December 12, 2006
Ladies and Gentlemen,
I am writing to you today to provide the views of the Issuer Advisory Group regarding listing fees on the respective stock exchanges and, specifically, the proposed increase in Nasdaq listing fees. I believe that we are uniquely qualified to offer our views in light of the fact that we are the only truly independent respondent to date. We have no business affiliation with any market participant other than issuers and offer our services to companies listed on all major exchanges.
Generally speaking, we would like to see reduced listing fees across all markets. However, the Nasdaq proposition goes beyond simply a fee increase. Rather, it addresses the issue of expanding their issuer services platform to foster increased inter-market competition.
The concept of an expanded service venue as a quid pro quo for increased fees is not new. We saw this in the mid-90's as Nasdaq substantially increased its fees to fund its marketing expansion, online services to issuers and various issuer driven initiatives that became the benchmark for all markets in terms of issuer services. These programs were highly successful and required its competitors to match them without a fee increase. The ultimate beneficiaries were issuers and their investors.
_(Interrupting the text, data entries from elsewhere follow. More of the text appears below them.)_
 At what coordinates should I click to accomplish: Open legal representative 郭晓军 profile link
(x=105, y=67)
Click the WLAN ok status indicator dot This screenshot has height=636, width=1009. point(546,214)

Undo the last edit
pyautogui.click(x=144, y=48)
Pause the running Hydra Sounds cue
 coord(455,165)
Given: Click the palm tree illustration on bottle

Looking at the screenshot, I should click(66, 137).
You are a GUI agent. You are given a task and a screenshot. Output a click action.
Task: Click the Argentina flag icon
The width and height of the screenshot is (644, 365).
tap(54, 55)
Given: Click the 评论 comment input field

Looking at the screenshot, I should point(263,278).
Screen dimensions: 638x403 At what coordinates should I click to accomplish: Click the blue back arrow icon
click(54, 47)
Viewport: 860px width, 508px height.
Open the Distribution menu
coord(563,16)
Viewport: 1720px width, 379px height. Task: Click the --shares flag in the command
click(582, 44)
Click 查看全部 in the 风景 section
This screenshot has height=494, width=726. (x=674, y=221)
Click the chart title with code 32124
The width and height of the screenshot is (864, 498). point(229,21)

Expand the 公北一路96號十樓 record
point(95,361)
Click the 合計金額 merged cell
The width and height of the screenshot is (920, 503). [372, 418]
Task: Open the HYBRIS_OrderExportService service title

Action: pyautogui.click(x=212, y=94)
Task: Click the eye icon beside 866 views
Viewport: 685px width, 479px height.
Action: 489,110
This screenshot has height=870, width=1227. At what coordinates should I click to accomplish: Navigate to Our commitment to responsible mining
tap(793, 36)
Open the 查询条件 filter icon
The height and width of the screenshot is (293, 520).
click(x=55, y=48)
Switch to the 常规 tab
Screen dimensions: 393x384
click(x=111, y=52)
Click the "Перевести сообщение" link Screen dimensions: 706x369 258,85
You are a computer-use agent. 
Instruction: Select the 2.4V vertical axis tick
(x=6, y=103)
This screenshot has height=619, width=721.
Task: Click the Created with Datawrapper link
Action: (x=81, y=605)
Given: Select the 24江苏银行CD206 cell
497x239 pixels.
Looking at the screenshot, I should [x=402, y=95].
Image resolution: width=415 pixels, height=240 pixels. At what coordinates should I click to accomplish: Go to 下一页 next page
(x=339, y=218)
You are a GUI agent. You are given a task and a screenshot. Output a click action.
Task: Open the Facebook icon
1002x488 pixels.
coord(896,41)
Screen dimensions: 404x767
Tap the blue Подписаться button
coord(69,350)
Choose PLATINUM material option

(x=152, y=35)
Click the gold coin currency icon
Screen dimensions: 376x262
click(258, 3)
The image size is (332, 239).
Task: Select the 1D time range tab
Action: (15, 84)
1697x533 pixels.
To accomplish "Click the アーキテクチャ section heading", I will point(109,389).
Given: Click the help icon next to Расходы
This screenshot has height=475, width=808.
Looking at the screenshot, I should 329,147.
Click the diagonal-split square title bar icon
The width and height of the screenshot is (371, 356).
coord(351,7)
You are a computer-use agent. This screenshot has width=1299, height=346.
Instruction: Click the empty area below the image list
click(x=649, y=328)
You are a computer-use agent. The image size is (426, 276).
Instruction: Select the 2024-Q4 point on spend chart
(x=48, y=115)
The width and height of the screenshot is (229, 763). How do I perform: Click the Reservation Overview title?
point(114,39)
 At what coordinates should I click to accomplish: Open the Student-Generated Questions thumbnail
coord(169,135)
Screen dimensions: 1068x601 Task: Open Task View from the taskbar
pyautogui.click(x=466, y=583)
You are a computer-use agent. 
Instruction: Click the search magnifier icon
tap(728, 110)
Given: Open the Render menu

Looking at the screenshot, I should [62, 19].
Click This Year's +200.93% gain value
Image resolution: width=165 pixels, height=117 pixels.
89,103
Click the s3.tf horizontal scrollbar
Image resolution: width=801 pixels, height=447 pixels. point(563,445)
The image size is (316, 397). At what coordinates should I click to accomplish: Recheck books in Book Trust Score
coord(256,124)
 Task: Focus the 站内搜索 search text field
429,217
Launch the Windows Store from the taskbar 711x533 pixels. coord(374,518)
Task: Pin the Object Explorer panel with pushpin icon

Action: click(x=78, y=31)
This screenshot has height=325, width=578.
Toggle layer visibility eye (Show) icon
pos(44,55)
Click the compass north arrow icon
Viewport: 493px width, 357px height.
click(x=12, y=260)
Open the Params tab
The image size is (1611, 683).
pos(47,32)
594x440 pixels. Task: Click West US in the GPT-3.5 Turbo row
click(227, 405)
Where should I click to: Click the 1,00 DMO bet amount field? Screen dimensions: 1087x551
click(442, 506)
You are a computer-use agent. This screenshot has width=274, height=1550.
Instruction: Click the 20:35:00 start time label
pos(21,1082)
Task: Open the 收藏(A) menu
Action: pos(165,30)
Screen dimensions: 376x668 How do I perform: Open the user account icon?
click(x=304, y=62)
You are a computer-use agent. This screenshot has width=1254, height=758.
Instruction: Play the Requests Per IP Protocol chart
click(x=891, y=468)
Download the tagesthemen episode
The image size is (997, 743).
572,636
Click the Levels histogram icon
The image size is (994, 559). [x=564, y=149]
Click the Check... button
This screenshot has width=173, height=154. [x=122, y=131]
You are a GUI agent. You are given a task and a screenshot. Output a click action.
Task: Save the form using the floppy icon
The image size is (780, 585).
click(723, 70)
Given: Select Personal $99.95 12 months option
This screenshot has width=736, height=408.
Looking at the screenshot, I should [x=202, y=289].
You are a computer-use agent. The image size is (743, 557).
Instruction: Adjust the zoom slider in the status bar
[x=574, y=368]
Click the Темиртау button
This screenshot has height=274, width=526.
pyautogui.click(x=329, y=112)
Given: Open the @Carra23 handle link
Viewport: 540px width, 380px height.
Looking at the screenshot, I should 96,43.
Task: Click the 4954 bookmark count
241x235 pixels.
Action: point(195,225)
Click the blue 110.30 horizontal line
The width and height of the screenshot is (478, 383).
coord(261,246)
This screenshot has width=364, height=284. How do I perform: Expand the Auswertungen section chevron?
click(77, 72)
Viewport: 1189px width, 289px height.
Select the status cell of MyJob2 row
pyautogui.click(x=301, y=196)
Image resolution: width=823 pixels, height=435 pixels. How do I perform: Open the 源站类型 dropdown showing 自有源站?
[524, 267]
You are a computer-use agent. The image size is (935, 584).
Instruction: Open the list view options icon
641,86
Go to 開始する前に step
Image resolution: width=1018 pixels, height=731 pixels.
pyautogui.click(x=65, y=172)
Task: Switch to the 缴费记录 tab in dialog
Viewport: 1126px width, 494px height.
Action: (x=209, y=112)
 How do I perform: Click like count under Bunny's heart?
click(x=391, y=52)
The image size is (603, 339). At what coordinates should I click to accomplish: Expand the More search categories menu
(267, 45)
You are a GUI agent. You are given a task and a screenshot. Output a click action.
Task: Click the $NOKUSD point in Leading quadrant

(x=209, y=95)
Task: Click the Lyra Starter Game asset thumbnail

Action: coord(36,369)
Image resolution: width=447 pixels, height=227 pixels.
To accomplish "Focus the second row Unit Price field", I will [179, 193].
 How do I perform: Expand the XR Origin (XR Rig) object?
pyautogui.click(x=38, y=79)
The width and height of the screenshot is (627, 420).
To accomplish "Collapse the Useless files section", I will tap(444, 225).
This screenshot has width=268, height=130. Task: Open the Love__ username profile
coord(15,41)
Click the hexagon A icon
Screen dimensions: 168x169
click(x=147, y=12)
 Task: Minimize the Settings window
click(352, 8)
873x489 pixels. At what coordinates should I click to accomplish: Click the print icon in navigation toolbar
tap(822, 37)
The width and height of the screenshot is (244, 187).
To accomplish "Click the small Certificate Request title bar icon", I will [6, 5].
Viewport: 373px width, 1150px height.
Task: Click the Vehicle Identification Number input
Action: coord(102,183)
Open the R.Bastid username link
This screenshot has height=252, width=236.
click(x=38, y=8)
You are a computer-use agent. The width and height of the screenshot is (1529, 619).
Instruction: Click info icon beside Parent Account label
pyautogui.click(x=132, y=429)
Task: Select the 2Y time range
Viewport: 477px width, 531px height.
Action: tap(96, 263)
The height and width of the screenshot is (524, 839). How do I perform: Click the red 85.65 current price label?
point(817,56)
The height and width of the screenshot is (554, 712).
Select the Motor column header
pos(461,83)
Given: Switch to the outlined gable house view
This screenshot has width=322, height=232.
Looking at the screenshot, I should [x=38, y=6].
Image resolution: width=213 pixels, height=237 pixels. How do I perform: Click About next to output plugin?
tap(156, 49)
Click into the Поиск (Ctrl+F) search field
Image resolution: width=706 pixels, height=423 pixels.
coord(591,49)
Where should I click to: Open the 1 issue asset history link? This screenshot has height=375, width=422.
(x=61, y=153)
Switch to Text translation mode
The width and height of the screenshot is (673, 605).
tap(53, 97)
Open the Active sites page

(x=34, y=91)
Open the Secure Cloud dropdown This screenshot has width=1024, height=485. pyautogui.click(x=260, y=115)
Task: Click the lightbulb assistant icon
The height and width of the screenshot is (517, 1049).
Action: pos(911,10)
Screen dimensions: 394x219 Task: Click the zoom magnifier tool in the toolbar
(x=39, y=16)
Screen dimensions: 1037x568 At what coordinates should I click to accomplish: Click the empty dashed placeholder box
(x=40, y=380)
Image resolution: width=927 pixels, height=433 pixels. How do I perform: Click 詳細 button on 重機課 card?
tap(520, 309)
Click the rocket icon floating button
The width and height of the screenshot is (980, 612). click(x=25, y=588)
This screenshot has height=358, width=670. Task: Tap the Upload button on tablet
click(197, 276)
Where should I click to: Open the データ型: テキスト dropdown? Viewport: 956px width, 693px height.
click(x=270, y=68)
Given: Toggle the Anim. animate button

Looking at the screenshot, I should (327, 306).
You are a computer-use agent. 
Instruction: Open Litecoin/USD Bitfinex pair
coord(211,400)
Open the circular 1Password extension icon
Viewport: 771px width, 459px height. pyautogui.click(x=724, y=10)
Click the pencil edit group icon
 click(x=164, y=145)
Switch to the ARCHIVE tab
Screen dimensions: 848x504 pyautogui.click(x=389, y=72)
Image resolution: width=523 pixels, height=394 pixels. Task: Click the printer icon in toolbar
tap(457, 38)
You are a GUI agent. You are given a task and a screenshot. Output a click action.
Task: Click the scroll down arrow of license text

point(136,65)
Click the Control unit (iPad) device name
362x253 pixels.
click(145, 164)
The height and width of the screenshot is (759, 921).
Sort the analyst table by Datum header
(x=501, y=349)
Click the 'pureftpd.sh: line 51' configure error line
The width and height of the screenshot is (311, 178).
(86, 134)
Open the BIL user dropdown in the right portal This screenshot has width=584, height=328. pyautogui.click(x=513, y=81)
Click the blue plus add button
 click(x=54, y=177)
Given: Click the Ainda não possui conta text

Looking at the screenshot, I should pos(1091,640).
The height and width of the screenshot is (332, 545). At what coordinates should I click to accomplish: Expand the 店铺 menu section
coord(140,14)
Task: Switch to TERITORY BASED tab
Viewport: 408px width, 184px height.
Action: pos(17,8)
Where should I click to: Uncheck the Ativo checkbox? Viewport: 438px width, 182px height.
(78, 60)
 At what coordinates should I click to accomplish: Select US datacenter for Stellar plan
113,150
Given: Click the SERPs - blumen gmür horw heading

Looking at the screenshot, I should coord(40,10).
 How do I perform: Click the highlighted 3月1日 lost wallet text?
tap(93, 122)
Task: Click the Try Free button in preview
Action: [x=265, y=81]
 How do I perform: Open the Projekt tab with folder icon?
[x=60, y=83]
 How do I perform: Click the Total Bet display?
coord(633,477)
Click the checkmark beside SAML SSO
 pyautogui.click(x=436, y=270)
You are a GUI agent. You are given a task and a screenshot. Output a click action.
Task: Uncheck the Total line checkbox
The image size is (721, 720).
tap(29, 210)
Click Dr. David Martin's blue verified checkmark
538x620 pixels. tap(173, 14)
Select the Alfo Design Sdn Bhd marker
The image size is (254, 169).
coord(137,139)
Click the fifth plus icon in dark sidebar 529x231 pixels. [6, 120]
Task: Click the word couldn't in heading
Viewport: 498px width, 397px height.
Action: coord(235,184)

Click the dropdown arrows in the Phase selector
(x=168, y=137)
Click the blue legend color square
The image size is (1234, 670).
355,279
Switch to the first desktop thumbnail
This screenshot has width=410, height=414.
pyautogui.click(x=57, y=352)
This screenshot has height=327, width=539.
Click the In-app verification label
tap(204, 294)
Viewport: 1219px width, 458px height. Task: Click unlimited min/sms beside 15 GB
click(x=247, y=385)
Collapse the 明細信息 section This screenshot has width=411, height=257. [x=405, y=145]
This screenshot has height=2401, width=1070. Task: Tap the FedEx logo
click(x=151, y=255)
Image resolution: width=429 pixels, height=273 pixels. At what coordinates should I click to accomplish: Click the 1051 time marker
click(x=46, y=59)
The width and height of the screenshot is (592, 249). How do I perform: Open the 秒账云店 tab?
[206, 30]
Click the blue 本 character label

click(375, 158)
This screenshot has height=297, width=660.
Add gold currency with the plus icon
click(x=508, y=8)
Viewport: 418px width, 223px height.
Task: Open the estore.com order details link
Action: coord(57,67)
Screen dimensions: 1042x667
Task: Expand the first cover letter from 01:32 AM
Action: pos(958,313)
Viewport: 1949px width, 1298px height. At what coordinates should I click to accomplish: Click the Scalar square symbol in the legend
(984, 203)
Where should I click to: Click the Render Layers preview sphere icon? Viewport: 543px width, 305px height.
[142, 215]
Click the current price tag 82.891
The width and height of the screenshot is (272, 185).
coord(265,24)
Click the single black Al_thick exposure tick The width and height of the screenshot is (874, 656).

The markets are undergoing the most sweeping reforms in a generation. The overwhelming majority of these reforms have been driven by and serve to benefit the trading community. International and intra-market consolidation is underway. In such an environment, competition between markets for listings is vitally important. This is the key component in ensuring reasonable listing fees into the future. Indeed, we can envision the day when all markets achieve price parity at all listing size levels and at very modest fee levels. These are the real fruits of competition.
Notwithstanding the well-founded concerns of the various vendors and service providers, Nasdaq's expansion into this space is healthy for the marketplace. We are proponents of increased competition among the various markets. Hence, we respectfully recommend to the Commission that the fee increase be approved as it is likely to have this effect.